The more cynical of those thoughts, beginning with "Or so they believe," was added by Poul Anderson at the end of the 1970s, adding a touch of humanizing tarnish to his hero's polish; a bit of tarnish which throws Flandry's undeniable valor into sharper relief.
No longer a cocky ensign, Flandry now has few illusions. (Mind, the cockiness isn't completely absent.) Yet he lacks any illusion that if the Terran Empire falls it will be replaced by anything that isn't much worse, including domination by the Merseians. And even if the Long Night is relentlessly approaching, he has no intention of going gentle into that Long Night. Instead, after donning the exceedingly colorful and flamboyant garb suitable to a decadent culture, he'll strap on a blaster, check to see that it's fully-charged, and prepare to go down fighting.

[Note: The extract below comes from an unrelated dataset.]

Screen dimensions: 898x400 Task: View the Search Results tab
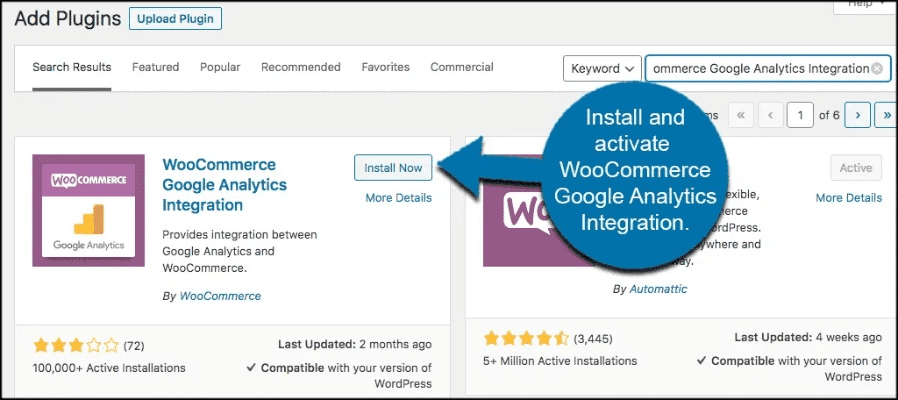click(x=72, y=67)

But he won't be going down in the pages which follow. His fight will continue in the next two volumes of the Technic Civilization saga. See you there.
—Hank Davis, 2009
Outpost of Empire
"No dragons are flying—"
Karlsarm looked up. The fog around him was as yet thin enough that he could glimpse the messenger. Its wings sickled across nightblue and those few stars—like diamond Spica and amber Betelgeuse—which were too bright and near to be veiled. So deep was the stillness that he heard the messenger's feathers rustle.
"Good," he murmured. "As I hoped." Louder: "Inform Mistress Jenith that she can get safely across open ground now. She is to advance her company to Gallows Wood on the double. There let someone keep watch from a treetop, but do not release the fire bees without my signal. Whatever happens."

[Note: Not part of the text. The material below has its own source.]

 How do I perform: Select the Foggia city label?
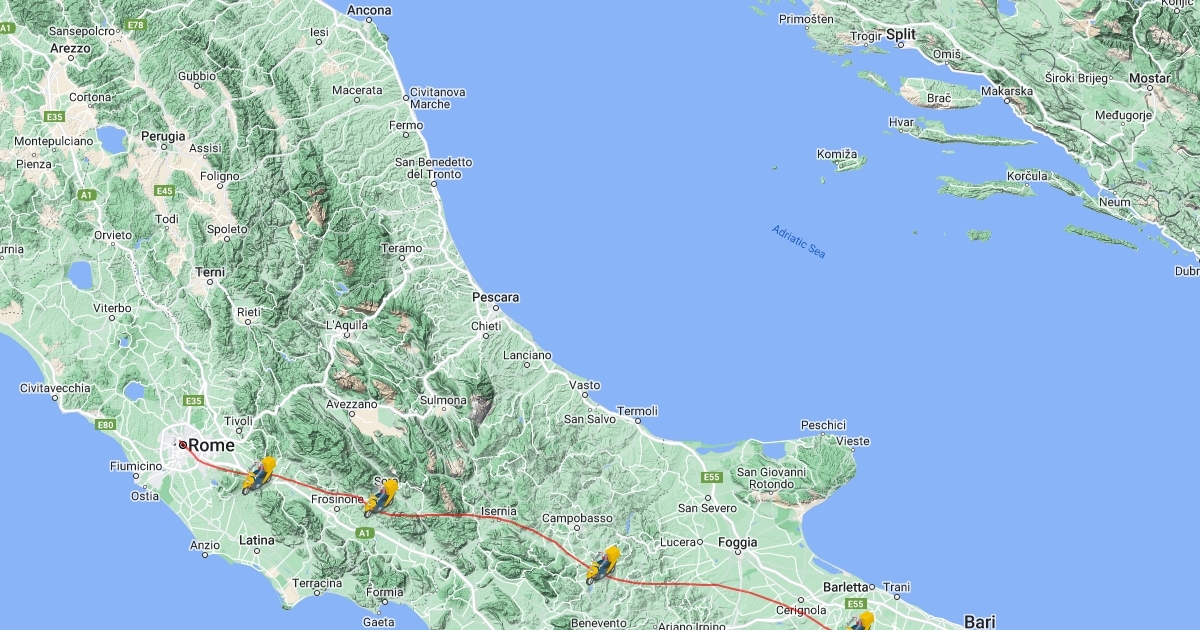(x=739, y=543)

The sweet, unhuman voice of the messenger trilled back his order.
"Correct," Karlsarm said. The messenger wheeled and flew northward.
"What was that?" Wolf asked.
"Enemy hasn't got anyone aloft, far as Rowlan's scouts can tell," Karlsarm replied. "I instructed—"
"Yes, yes," growled his lieutenant. "I do know Anglic, if not bird language. But are you sure you want to keep Jenith's little friends in reserve? We might have no casualties at all if they went in our van."
"But we'd have given away another secret. And we may very badly want a surprise to spring, one of these times. You go tell Mistress Randa the main body needs maximum cover. I'm after a last personal look. When I get back, we'll charge."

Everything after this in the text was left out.